Alles mußte sehr schnell gehen (6)

Teil 6) Nachtrag - Ein tragischer Selbstläufermythos




Nun wurde und wird der (ohne jeden Zweifel) grandiose Sieg der weit unterlegenen deutschen 8. Armee bei Tannenberg bzw. Ostpreußen (über eine insgesamt dreifach überlegene russische Militärmacht) als Beweis der Richtigkeit der deutschen Strategie- und Militärdoktrin gewertet. Dabei wird (wie u. a. Gerhard P. Groß schreibt) völlig unter den Tisch gekehrt, daß Tannenberg fast das Gegenteil beweist. Denn hier war die deutsche Armee in der Defensive, und konnte auf eine hervorragende Logistik zurückgreifen.
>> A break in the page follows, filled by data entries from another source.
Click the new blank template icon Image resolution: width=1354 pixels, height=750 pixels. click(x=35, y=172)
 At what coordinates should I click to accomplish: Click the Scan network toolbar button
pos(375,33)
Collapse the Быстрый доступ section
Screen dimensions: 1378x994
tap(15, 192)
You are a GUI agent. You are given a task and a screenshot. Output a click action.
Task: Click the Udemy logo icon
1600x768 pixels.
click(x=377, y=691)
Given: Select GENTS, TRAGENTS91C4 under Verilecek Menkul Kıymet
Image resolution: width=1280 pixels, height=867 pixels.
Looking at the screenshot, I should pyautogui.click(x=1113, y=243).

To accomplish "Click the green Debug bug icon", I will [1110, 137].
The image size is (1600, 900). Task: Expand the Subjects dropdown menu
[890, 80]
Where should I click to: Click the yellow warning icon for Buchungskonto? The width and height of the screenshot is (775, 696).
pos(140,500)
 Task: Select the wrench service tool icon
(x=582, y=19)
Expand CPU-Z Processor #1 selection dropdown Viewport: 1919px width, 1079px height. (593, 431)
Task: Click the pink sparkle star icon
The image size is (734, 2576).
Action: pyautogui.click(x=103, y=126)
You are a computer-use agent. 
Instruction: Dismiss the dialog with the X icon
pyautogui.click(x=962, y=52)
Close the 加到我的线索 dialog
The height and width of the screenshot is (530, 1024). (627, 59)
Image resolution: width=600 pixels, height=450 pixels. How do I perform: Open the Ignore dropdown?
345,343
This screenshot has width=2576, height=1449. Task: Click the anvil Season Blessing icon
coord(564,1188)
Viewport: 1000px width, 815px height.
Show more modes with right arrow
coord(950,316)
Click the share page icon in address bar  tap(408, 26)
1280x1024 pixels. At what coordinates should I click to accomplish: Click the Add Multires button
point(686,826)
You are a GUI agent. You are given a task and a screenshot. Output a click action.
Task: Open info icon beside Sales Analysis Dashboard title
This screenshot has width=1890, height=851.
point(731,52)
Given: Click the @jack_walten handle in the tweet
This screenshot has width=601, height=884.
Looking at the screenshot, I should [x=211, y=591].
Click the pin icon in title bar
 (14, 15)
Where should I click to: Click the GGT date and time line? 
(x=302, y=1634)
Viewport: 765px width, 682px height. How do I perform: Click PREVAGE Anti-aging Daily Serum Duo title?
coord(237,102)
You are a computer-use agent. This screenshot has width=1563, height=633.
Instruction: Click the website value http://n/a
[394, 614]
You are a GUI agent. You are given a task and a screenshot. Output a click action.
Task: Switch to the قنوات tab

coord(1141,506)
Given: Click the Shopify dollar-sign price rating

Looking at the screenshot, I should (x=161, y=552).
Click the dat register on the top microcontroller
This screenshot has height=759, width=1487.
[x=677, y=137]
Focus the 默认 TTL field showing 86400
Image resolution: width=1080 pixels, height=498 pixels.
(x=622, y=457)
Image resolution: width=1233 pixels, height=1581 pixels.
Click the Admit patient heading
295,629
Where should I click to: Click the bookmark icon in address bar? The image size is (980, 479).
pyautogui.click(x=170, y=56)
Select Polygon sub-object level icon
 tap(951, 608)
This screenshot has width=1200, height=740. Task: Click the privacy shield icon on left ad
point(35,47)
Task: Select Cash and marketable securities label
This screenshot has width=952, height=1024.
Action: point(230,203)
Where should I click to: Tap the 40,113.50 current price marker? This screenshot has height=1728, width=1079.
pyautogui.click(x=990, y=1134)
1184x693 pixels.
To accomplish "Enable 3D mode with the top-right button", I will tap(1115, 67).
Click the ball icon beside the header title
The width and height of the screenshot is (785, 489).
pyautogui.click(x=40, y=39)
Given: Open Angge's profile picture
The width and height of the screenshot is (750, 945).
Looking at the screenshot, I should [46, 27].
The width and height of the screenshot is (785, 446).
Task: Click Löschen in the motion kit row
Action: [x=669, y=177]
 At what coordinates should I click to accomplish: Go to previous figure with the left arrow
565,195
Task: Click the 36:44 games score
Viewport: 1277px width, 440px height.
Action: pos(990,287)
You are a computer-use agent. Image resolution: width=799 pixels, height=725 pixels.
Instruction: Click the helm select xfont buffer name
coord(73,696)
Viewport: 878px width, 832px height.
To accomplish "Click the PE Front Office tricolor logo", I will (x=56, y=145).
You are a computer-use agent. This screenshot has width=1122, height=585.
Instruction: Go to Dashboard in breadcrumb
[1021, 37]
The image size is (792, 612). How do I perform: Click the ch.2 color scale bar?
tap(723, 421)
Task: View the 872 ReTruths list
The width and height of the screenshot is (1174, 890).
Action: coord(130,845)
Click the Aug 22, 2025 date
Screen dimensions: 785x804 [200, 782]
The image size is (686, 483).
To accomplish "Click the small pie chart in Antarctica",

Zum Angriff auf die russische Südarmee und Samsonow wurden Soldaten mit den ostpreußischen Bahnen regelrecht bis in die Kampflinien hineingefahren. 

Diese Bedingungen aber fehlten genau der deutschen Doktrine, die davon ausging, daß sie im Feindesland kämpfe, und nur in der Rückhand taktisch und rasch (nach dem Süden, zu Samsonow) "verschob". Außerdem waren die Russen derartig sicher (und intrigant zerstritten), daß die weit unterlegenen Deutschen flüchteten (und nicht: umgruppierten), daß die Nordarmee unter (dem Deutschen) Rennenkampf auf bis heute nicht ganz nachvollziehbare Weise "nach Westen bummelte".

So aber hat ein aus politischen Gründen hochstilisierter Mythos - denn im Westen war man gescheitert, also brauchte man einen neuen Siegesmythos, um den Glauben an die Gewinnbarkeit wieder aufzurichten - eine gesamte strategische Ausrichtung für sakrosankt erklärt, die sich spätestens 1939/45 als fatal erweisen sollte. Und dennoch bis heute so massiv nachwirkt, daß die ganze Welt an einen Irrtum glaubt, der ein Hasardspiel ist. Weil man zwar einzelne Schlachten sehr gut damit gewinnen kann - aber jeden Krieg damit verliert.

Alle auch späteren Teilsiege (wie im Zweiten Weltkrieg, zu Anfang vor allem), die zweifellos (aus militärischer Sicht) oft grandios waren, wurden entsprechend verklärt, bewirkten aber eine fatale Selbstüber- und Feindesunterschätzung, und verhindern bis heute, daß die Fatalität der deutschen Militärdoktrine und Gesamtstrategie gesehen wird. Man klammert sich an die Überlegenheit des deutschen Militärs, und übersieht, daß sie in einzelnen Strohfeuern ihre Kraft verpulverte. Die hell leuchten konnten, aber genau damit nie in eine sinnvolle Gesamtstrategie eines Volkes einmünden oder diese gar begründen konnten.

Genau das erzählt die Geschichte der Kriege seit mehr als einem Jahrhundert.